───── Supplied information ─────
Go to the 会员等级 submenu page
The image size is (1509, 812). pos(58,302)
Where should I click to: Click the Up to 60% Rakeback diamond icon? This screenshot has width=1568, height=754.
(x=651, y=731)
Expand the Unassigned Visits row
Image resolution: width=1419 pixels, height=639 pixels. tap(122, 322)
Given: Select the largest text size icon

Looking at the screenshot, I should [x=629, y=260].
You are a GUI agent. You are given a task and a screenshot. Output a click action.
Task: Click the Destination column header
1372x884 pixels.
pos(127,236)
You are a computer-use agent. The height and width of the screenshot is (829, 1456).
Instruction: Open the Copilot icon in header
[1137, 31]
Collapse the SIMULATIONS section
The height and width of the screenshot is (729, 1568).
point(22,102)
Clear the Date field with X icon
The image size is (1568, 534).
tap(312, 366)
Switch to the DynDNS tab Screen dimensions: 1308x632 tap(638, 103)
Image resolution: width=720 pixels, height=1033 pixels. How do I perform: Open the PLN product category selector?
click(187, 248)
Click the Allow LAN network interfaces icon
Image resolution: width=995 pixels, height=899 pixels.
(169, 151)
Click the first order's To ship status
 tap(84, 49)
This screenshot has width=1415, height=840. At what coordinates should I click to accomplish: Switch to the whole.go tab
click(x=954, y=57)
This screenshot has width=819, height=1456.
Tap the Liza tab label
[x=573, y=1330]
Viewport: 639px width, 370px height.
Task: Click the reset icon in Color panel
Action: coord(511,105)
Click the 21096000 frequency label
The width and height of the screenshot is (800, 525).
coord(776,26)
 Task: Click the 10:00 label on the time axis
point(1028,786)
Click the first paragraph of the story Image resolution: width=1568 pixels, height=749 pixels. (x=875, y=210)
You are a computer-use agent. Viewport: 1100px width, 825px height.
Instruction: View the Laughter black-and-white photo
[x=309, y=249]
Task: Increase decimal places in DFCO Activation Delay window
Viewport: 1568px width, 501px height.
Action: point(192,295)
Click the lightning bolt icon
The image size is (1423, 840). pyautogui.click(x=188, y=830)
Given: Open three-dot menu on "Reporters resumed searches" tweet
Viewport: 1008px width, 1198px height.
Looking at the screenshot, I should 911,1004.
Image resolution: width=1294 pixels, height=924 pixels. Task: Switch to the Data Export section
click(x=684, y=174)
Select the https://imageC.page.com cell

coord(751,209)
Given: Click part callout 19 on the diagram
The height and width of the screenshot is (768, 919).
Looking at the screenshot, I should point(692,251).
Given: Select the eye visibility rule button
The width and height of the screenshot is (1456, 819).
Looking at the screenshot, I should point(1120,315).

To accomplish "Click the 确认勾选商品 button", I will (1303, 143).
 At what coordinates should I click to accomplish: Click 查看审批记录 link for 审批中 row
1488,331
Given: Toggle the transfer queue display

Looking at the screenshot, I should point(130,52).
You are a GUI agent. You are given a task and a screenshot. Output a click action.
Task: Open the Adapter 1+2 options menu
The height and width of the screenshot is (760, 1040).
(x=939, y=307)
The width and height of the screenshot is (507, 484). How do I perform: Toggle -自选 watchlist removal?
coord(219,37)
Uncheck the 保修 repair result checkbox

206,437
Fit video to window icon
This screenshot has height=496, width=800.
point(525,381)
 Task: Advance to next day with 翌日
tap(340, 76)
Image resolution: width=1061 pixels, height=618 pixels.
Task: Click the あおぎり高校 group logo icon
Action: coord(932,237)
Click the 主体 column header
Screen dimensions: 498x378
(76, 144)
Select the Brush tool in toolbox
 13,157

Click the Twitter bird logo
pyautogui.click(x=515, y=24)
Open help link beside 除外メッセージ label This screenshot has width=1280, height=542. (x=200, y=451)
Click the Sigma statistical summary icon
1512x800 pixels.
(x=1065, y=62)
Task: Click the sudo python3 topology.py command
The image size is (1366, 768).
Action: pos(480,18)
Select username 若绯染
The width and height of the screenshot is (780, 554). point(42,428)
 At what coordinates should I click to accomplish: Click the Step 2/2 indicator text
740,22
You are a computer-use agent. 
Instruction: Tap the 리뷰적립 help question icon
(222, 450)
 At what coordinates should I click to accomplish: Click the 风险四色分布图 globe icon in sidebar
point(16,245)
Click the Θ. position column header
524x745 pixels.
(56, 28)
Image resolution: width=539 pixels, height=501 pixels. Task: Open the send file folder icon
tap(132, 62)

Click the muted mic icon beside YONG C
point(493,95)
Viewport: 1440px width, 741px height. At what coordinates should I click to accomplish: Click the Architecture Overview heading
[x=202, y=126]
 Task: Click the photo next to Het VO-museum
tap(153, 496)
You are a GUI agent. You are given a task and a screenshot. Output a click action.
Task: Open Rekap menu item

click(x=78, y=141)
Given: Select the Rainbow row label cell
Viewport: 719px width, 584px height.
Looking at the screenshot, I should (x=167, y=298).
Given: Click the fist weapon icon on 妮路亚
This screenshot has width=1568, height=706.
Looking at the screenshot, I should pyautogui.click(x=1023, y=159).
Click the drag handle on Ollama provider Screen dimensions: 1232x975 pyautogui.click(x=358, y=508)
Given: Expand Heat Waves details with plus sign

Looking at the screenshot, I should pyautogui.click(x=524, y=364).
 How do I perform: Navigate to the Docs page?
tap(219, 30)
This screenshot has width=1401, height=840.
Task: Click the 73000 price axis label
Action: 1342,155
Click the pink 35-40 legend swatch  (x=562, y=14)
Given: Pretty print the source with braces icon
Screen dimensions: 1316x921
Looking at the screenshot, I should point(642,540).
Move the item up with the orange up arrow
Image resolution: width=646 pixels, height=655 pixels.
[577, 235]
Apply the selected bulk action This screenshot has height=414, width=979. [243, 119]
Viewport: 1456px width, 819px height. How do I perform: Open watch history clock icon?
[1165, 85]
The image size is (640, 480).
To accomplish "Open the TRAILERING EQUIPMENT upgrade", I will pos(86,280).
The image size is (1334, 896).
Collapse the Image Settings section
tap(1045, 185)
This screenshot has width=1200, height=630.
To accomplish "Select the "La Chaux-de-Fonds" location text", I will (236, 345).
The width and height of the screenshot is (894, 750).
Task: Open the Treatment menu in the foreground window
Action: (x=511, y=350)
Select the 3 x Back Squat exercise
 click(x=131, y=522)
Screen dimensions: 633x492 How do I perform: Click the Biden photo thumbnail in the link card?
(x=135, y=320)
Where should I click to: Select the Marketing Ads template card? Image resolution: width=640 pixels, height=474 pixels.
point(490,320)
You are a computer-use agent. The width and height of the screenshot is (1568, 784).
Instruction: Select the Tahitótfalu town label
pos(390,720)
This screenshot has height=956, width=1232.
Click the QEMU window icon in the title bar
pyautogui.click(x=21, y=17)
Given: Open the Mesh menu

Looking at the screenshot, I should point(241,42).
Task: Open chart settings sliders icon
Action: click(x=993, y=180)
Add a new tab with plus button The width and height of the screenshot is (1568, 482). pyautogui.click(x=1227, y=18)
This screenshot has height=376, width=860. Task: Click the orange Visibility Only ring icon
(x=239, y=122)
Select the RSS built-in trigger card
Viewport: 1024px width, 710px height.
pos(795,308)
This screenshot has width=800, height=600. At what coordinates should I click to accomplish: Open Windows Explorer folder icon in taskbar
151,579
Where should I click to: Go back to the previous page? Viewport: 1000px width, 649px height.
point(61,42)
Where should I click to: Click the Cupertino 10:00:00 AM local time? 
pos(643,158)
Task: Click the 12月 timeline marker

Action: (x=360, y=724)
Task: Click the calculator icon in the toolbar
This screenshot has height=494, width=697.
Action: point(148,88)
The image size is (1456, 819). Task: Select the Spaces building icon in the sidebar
─────
• The exercise
Reproduce the material above with "Instruction" switched to "Goal" in every place it appears, and change nothing else.

• Written response
Go to the 会员等级 submenu page
The image size is (1509, 812). pos(58,302)
Where should I click to: Click the Up to 60% Rakeback diamond icon? This screenshot has width=1568, height=754.
(x=651, y=731)
Expand the Unassigned Visits row
Image resolution: width=1419 pixels, height=639 pixels. tap(122, 322)
Given: Select the largest text size icon

Looking at the screenshot, I should [x=629, y=260].
You are a GUI agent. You are given a task and a screenshot. Output a click action.
Task: Click the Destination column header
1372x884 pixels.
pos(127,236)
You are a computer-use agent. The height and width of the screenshot is (829, 1456).
Goal: Open the Copilot icon in header
[1137, 31]
Collapse the SIMULATIONS section
The height and width of the screenshot is (729, 1568).
point(22,102)
Clear the Date field with X icon
The image size is (1568, 534).
tap(312, 366)
Switch to the DynDNS tab Screen dimensions: 1308x632 tap(638, 103)
Image resolution: width=720 pixels, height=1033 pixels. How do I perform: Open the PLN product category selector?
click(187, 248)
Click the Allow LAN network interfaces icon
Image resolution: width=995 pixels, height=899 pixels.
(169, 151)
Click the first order's To ship status
 tap(84, 49)
This screenshot has width=1415, height=840. At what coordinates should I click to accomplish: Switch to the whole.go tab
click(x=954, y=57)
This screenshot has width=819, height=1456.
Tap the Liza tab label
[x=573, y=1330]
Viewport: 639px width, 370px height.
Task: Click the reset icon in Color panel
Action: coord(511,105)
Click the 21096000 frequency label
The width and height of the screenshot is (800, 525).
coord(776,26)
 Task: Click the 10:00 label on the time axis
point(1028,786)
Click the first paragraph of the story Image resolution: width=1568 pixels, height=749 pixels. (x=875, y=210)
You are a computer-use agent. Viewport: 1100px width, 825px height.
Goal: View the Laughter black-and-white photo
[x=309, y=249]
Task: Increase decimal places in DFCO Activation Delay window
Viewport: 1568px width, 501px height.
Action: point(192,295)
Click the lightning bolt icon
The image size is (1423, 840). pyautogui.click(x=188, y=830)
Given: Open three-dot menu on "Reporters resumed searches" tweet
Viewport: 1008px width, 1198px height.
Looking at the screenshot, I should 911,1004.
Image resolution: width=1294 pixels, height=924 pixels. Task: Switch to the Data Export section
click(x=684, y=174)
Select the https://imageC.page.com cell

coord(751,209)
Given: Click part callout 19 on the diagram
The height and width of the screenshot is (768, 919).
Looking at the screenshot, I should point(692,251).
Given: Select the eye visibility rule button
The width and height of the screenshot is (1456, 819).
Looking at the screenshot, I should point(1120,315).

To accomplish "Click the 确认勾选商品 button", I will (1303, 143).
 At what coordinates should I click to accomplish: Click 查看审批记录 link for 审批中 row
1488,331
Given: Toggle the transfer queue display

Looking at the screenshot, I should point(130,52).
You are a GUI agent. You are given a task and a screenshot. Output a click action.
Task: Open the Adapter 1+2 options menu
The height and width of the screenshot is (760, 1040).
(x=939, y=307)
The width and height of the screenshot is (507, 484). How do I perform: Toggle -自选 watchlist removal?
coord(219,37)
Uncheck the 保修 repair result checkbox

206,437
Fit video to window icon
This screenshot has height=496, width=800.
point(525,381)
 Task: Advance to next day with 翌日
tap(340, 76)
Image resolution: width=1061 pixels, height=618 pixels.
Task: Click the あおぎり高校 group logo icon
Action: coord(932,237)
Click the 主体 column header
Screen dimensions: 498x378
(76, 144)
Select the Brush tool in toolbox
 13,157

Click the Twitter bird logo
pyautogui.click(x=515, y=24)
Open help link beside 除外メッセージ label This screenshot has width=1280, height=542. (x=200, y=451)
Click the Sigma statistical summary icon
1512x800 pixels.
(x=1065, y=62)
Task: Click the sudo python3 topology.py command
The image size is (1366, 768).
Action: pos(480,18)
Select username 若绯染
The width and height of the screenshot is (780, 554). point(42,428)
 At what coordinates should I click to accomplish: Click the Step 2/2 indicator text
740,22
You are a computer-use agent. 
Goal: Tap the 리뷰적립 help question icon
(222, 450)
 At what coordinates should I click to accomplish: Click the 风险四色分布图 globe icon in sidebar
point(16,245)
Click the Θ. position column header
524x745 pixels.
(56, 28)
Image resolution: width=539 pixels, height=501 pixels. Task: Open the send file folder icon
tap(132, 62)

Click the muted mic icon beside YONG C
point(493,95)
Viewport: 1440px width, 741px height. At what coordinates should I click to accomplish: Click the Architecture Overview heading
[x=202, y=126]
 Task: Click the photo next to Het VO-museum
tap(153, 496)
You are a GUI agent. You are given a task and a screenshot. Output a click action.
Task: Open Rekap menu item

click(x=78, y=141)
Given: Select the Rainbow row label cell
Viewport: 719px width, 584px height.
Looking at the screenshot, I should (x=167, y=298).
Given: Click the fist weapon icon on 妮路亚
This screenshot has width=1568, height=706.
Looking at the screenshot, I should pyautogui.click(x=1023, y=159).
Click the drag handle on Ollama provider Screen dimensions: 1232x975 pyautogui.click(x=358, y=508)
Given: Expand Heat Waves details with plus sign

Looking at the screenshot, I should pyautogui.click(x=524, y=364).
 How do I perform: Navigate to the Docs page?
tap(219, 30)
This screenshot has width=1401, height=840.
Task: Click the 73000 price axis label
Action: 1342,155
Click the pink 35-40 legend swatch  (x=562, y=14)
Given: Pretty print the source with braces icon
Screen dimensions: 1316x921
Looking at the screenshot, I should point(642,540).
Move the item up with the orange up arrow
Image resolution: width=646 pixels, height=655 pixels.
[577, 235]
Apply the selected bulk action This screenshot has height=414, width=979. [243, 119]
Viewport: 1456px width, 819px height. How do I perform: Open watch history clock icon?
[1165, 85]
The image size is (640, 480).
To accomplish "Open the TRAILERING EQUIPMENT upgrade", I will pos(86,280).
The image size is (1334, 896).
Collapse the Image Settings section
tap(1045, 185)
This screenshot has width=1200, height=630.
To accomplish "Select the "La Chaux-de-Fonds" location text", I will (236, 345).
The width and height of the screenshot is (894, 750).
Task: Open the Treatment menu in the foreground window
Action: (x=511, y=350)
Select the 3 x Back Squat exercise
 click(x=131, y=522)
Screen dimensions: 633x492 How do I perform: Click the Biden photo thumbnail in the link card?
(x=135, y=320)
Where should I click to: Select the Marketing Ads template card? Image resolution: width=640 pixels, height=474 pixels.
point(490,320)
You are a computer-use agent. The width and height of the screenshot is (1568, 784).
Goal: Select the Tahitótfalu town label
pos(390,720)
This screenshot has height=956, width=1232.
Click the QEMU window icon in the title bar
pyautogui.click(x=21, y=17)
Given: Open the Mesh menu

Looking at the screenshot, I should point(241,42).
Task: Open chart settings sliders icon
Action: click(x=993, y=180)
Add a new tab with plus button The width and height of the screenshot is (1568, 482). pyautogui.click(x=1227, y=18)
This screenshot has height=376, width=860. Task: Click the orange Visibility Only ring icon
(x=239, y=122)
Select the RSS built-in trigger card
Viewport: 1024px width, 710px height.
pos(795,308)
This screenshot has width=800, height=600. At what coordinates should I click to accomplish: Open Windows Explorer folder icon in taskbar
151,579
Where should I click to: Go back to the previous page? Viewport: 1000px width, 649px height.
point(61,42)
Where should I click to: Click the Cupertino 10:00:00 AM local time? 
pos(643,158)
Task: Click the 12月 timeline marker

Action: (x=360, y=724)
Task: Click the calculator icon in the toolbar
This screenshot has height=494, width=697.
Action: point(148,88)
The image size is (1456, 819). Task: Select the Spaces building icon in the sidebar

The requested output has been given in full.